21. juin, 2018

Conseils

Comment éviter que vos émotions contrôlent votre budget

Qui n’a jamais magasiné pour se consoler ou payé la traite à des amis pour célébrer une bonne nouvelle? Parce 
que la gestion de notre budget est loin d’être toujours rationnelle, on suit ces quelques conseils d’experts pour éviter que nos dépenses émotionnelles nous plombent le moral en même temps que le portefeuille

La tristesse: Il s’avère que magasiner pour se remonter le moral est un comportement largement répandu. Selon le rapport de BMO Groupe financier, 55 % des consommateurs ont déjà acheté un article dont ils n’avaient peut-être pas besoin parce qu’il était en solde, et 42 % ont acheté un article qu’ils n’utiliseront jamais. Mais le coup de blues ne nous fait pas seulement consommer, il nous transforme en êtres sans jugement. 

Pour se calmer le pompon: «Il faut trouver autre chose que la consommation pour se faire plaisir, se gâter et se récompenser», suggère Guylaine Fauteux.
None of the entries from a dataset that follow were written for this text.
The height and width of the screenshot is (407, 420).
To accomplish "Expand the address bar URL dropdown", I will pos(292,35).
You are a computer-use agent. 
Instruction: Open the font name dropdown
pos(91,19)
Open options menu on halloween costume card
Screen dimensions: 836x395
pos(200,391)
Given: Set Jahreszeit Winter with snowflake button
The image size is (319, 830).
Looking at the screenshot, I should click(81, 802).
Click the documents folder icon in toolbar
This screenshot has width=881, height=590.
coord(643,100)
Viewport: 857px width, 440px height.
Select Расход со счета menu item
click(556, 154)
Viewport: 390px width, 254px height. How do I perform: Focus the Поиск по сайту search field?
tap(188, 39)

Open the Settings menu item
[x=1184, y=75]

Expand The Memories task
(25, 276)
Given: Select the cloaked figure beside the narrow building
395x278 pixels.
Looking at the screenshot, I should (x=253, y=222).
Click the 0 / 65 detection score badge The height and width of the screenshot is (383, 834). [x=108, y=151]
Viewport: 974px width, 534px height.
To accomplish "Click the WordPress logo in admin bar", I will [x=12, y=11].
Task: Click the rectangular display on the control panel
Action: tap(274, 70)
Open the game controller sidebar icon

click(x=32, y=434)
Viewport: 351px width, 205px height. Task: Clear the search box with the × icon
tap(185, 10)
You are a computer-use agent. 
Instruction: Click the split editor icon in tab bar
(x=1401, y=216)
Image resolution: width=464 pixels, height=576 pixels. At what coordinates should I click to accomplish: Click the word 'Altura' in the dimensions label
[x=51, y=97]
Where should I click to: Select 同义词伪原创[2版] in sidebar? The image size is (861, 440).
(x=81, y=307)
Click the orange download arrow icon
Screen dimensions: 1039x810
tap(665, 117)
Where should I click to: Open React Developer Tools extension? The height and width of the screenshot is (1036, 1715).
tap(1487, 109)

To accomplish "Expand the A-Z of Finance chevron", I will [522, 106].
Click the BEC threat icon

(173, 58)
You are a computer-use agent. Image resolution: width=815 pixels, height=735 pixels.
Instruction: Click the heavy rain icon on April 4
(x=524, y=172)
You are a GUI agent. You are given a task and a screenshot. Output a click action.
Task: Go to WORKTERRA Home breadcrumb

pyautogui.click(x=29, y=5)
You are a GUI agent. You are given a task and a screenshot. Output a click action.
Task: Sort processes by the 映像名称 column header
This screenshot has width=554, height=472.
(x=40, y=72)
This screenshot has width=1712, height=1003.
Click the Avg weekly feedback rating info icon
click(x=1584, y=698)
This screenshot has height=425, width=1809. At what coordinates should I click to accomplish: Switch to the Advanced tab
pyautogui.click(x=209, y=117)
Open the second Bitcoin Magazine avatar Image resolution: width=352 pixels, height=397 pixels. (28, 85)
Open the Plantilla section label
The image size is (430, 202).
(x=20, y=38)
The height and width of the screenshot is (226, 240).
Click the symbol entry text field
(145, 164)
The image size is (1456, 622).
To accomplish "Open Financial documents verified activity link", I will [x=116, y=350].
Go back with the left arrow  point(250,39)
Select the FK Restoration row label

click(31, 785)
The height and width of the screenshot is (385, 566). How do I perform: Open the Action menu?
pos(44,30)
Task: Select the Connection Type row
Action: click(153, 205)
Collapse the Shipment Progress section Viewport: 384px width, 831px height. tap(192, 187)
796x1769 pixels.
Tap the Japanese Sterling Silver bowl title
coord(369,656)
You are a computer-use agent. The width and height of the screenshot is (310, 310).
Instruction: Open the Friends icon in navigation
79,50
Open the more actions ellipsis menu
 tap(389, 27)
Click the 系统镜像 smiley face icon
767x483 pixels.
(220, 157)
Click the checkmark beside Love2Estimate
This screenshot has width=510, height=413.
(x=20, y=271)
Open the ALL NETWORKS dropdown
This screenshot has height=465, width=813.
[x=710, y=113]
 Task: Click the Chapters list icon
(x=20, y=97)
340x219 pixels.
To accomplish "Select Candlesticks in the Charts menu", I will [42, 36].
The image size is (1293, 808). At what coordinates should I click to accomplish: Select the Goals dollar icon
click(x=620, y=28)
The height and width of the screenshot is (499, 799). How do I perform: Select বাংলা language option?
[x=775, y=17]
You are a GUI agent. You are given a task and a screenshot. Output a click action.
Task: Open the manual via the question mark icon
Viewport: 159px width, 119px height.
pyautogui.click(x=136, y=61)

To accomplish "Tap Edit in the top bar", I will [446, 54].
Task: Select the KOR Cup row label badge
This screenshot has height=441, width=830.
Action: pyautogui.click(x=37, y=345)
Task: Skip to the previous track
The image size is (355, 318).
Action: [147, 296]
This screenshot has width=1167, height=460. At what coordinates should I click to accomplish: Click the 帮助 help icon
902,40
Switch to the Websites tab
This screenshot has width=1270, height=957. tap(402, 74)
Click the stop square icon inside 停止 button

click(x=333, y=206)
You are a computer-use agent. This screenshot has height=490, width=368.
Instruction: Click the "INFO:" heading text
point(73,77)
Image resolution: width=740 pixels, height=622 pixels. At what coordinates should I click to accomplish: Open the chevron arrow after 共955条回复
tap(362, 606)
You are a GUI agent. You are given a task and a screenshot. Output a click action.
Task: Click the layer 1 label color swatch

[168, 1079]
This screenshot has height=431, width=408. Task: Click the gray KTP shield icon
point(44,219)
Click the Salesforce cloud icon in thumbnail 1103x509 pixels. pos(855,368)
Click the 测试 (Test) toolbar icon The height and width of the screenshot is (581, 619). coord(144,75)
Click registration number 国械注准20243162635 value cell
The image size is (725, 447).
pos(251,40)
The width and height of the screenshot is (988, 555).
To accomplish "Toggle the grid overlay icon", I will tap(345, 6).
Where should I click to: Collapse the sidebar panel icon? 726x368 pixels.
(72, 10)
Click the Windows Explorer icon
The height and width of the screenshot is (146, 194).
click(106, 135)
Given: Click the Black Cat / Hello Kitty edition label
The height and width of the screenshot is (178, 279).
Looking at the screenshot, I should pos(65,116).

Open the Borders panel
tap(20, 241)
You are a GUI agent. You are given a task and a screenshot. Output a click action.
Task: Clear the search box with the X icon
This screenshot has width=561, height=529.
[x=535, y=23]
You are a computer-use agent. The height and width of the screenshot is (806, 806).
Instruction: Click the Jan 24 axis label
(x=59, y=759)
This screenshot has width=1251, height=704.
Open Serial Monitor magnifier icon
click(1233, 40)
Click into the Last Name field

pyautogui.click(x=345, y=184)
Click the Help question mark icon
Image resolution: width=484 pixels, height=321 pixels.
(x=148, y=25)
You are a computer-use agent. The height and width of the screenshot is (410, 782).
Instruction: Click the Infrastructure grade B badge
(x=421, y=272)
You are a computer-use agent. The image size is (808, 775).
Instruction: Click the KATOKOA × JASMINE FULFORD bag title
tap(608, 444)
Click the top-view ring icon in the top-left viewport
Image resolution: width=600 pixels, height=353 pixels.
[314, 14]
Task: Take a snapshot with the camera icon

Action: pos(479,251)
Au lieu de flamber sa paye dans les magasins, pourquoi ne pas prendre un café avec une amie, regarder un film ou lire un livre dans un bon bain chaud? «L’idéal est de se faire une liste de récompenses qu’on garde à portée de main pour les moments où l’on se sent triste et où l’on a envie de dépenser, pour éviter de se retrouver dans un magasin ou sur Internet à magasiner», ajoute Luisa Cameli.

La colère: La colère est mauvaise conseillère, dit-on... Si ce n’est pas cette émotion qui nous pousse à faire des achats impulsifs, elle peut toutefois nous inciter à prendre de mauvaises décisions financières. Laisser tous les meubles à notre ex lors d’une séparation pour éviter de faire durer les négociations ou mettre notre menace à exécution en jetant à la poubelle les jouets et les vêtements que nos enfants ont laissé traîner sont des décisions que notre conseiller financier risque de nous reprocher une fois la tempête passée... 

Pour se calmer le pompon: Rien de mieux que l’exercice physique pour évacuer l’agressivité: une longue marche ou un cours de cardio plus tard, on sera moins portée à prendre une décision sous le coup de la colère. On peut aussi demander l’avis de plusieurs personnes qui ne sont pas elles-mêmes émotionnellement impliquées dans la situation.